Cracks along the river’s edge indicate more sections of the sandy banks are ready to collapse.

On the other side of the Humber, Riverbank Road dropped several inches after the banks beneath it were undermined by the flow.

Ever since, the town has been monitoring the situations in both areas with the belief things will likely worsen before they can be addressed in the spring.

The Town of Deer Lake now has an engineering report on the conditions and how the issues might be mitigated.

All along, Mayor Dean Ball has reiterated the fear the spring thaw could trigger further erosion events. With a string of mild days in the forecast for the coming week, Ball is hoping things will hold until action can be taken.

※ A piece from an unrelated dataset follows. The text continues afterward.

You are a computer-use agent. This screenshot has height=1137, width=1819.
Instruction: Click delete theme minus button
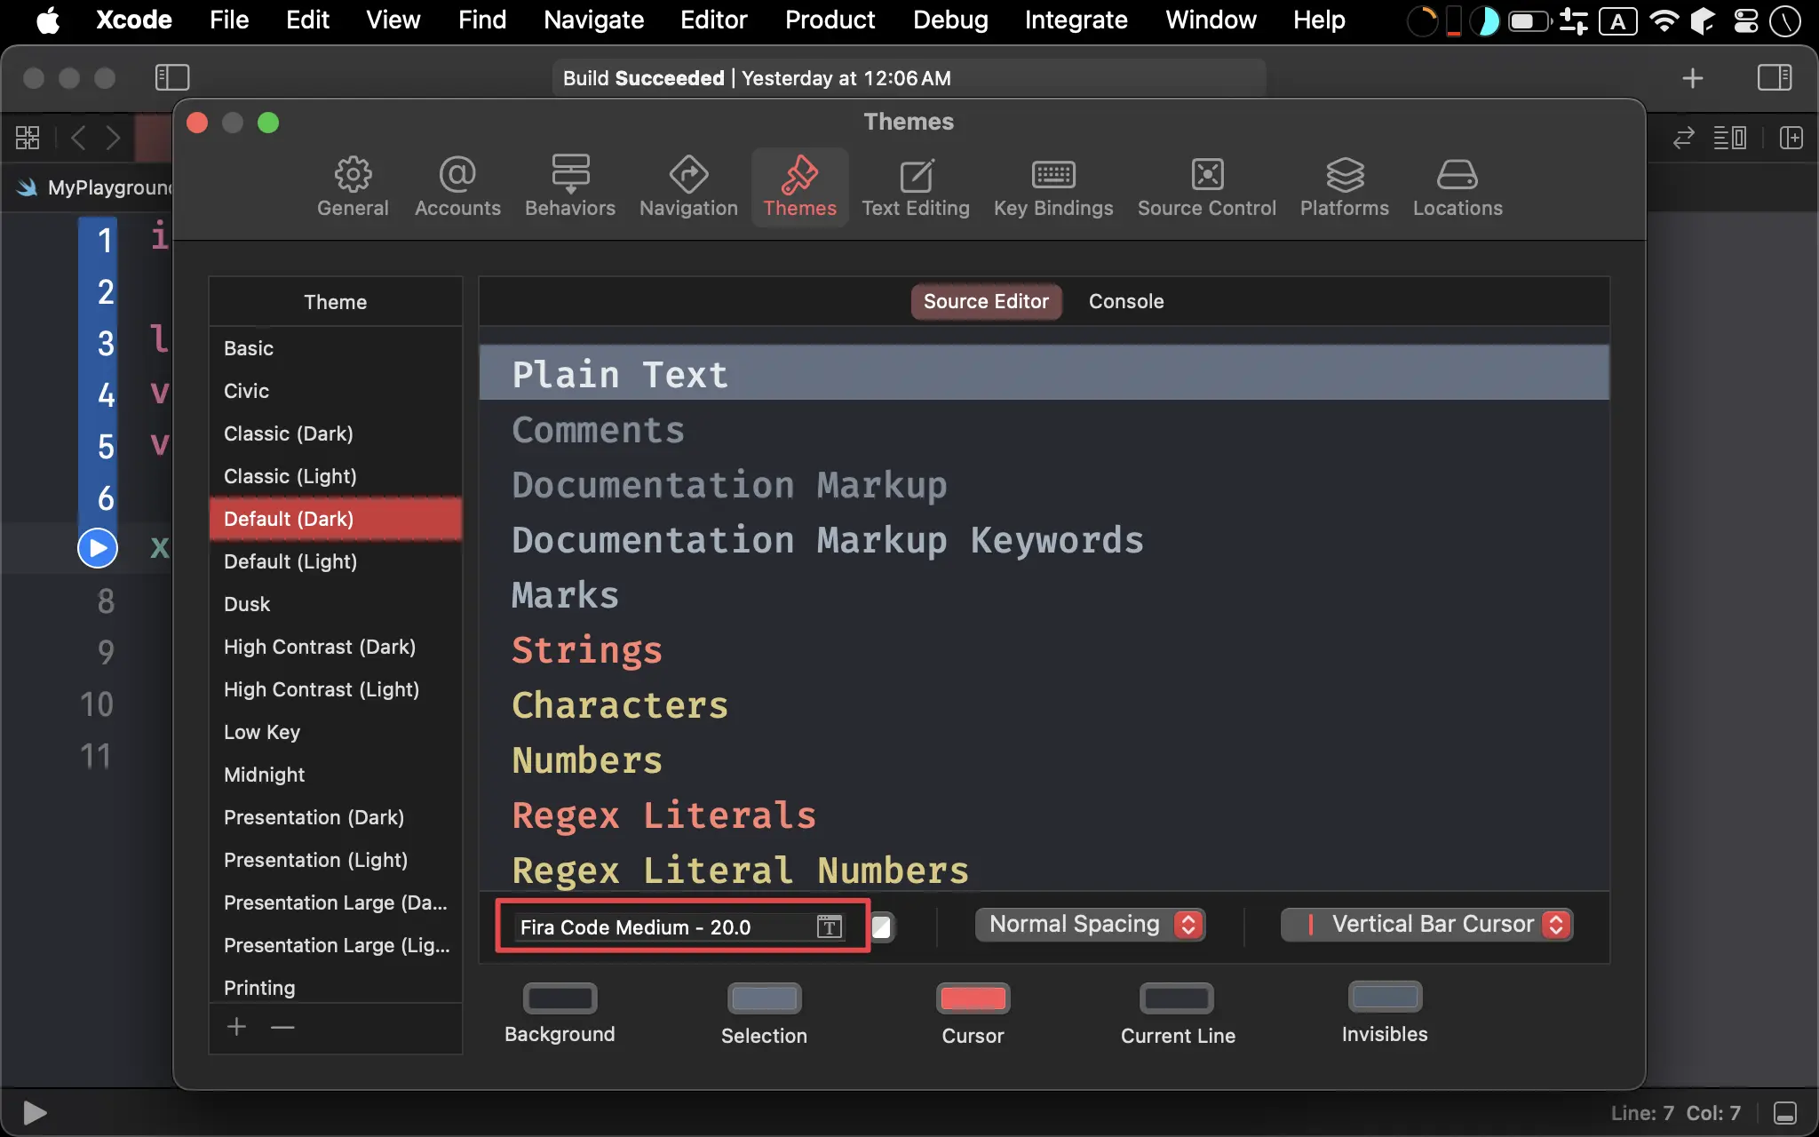click(x=282, y=1026)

“We have done everything we could do so far, like moving the utility poles across the street,” said Ball. “Right now, there is nothing to react to. We are just waiting for something to happen now and there’s not much else we can do.”

The residents of four homes on Pine Tree Drive that are nearest the foundering banks were advised days after the big storm in January to be ready to evacuate, but none have left their homes.

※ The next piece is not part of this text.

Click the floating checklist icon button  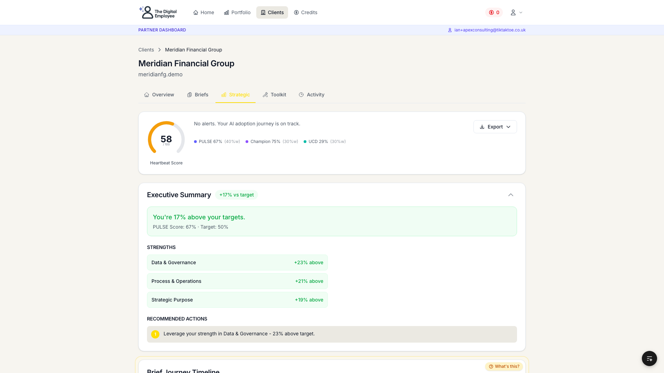[649, 358]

The town is worried too much erosion could jeopardize the water and sewer infrastructure under the road.

Measures taken on Riverbank Road included closing the road to one-way traffic only and limited to local residents only.

This spring, the town expects to try and slow the erosion. The plan, though not yet confirmed, will likely involve installing steel piles along the riverbank to soften the force of the river as it flows around the bend near Pine Tree Drive.

Before that happens, test drilling will have to be done on the sandy banks along the edge to determine just how deep those pilings would have to be driven.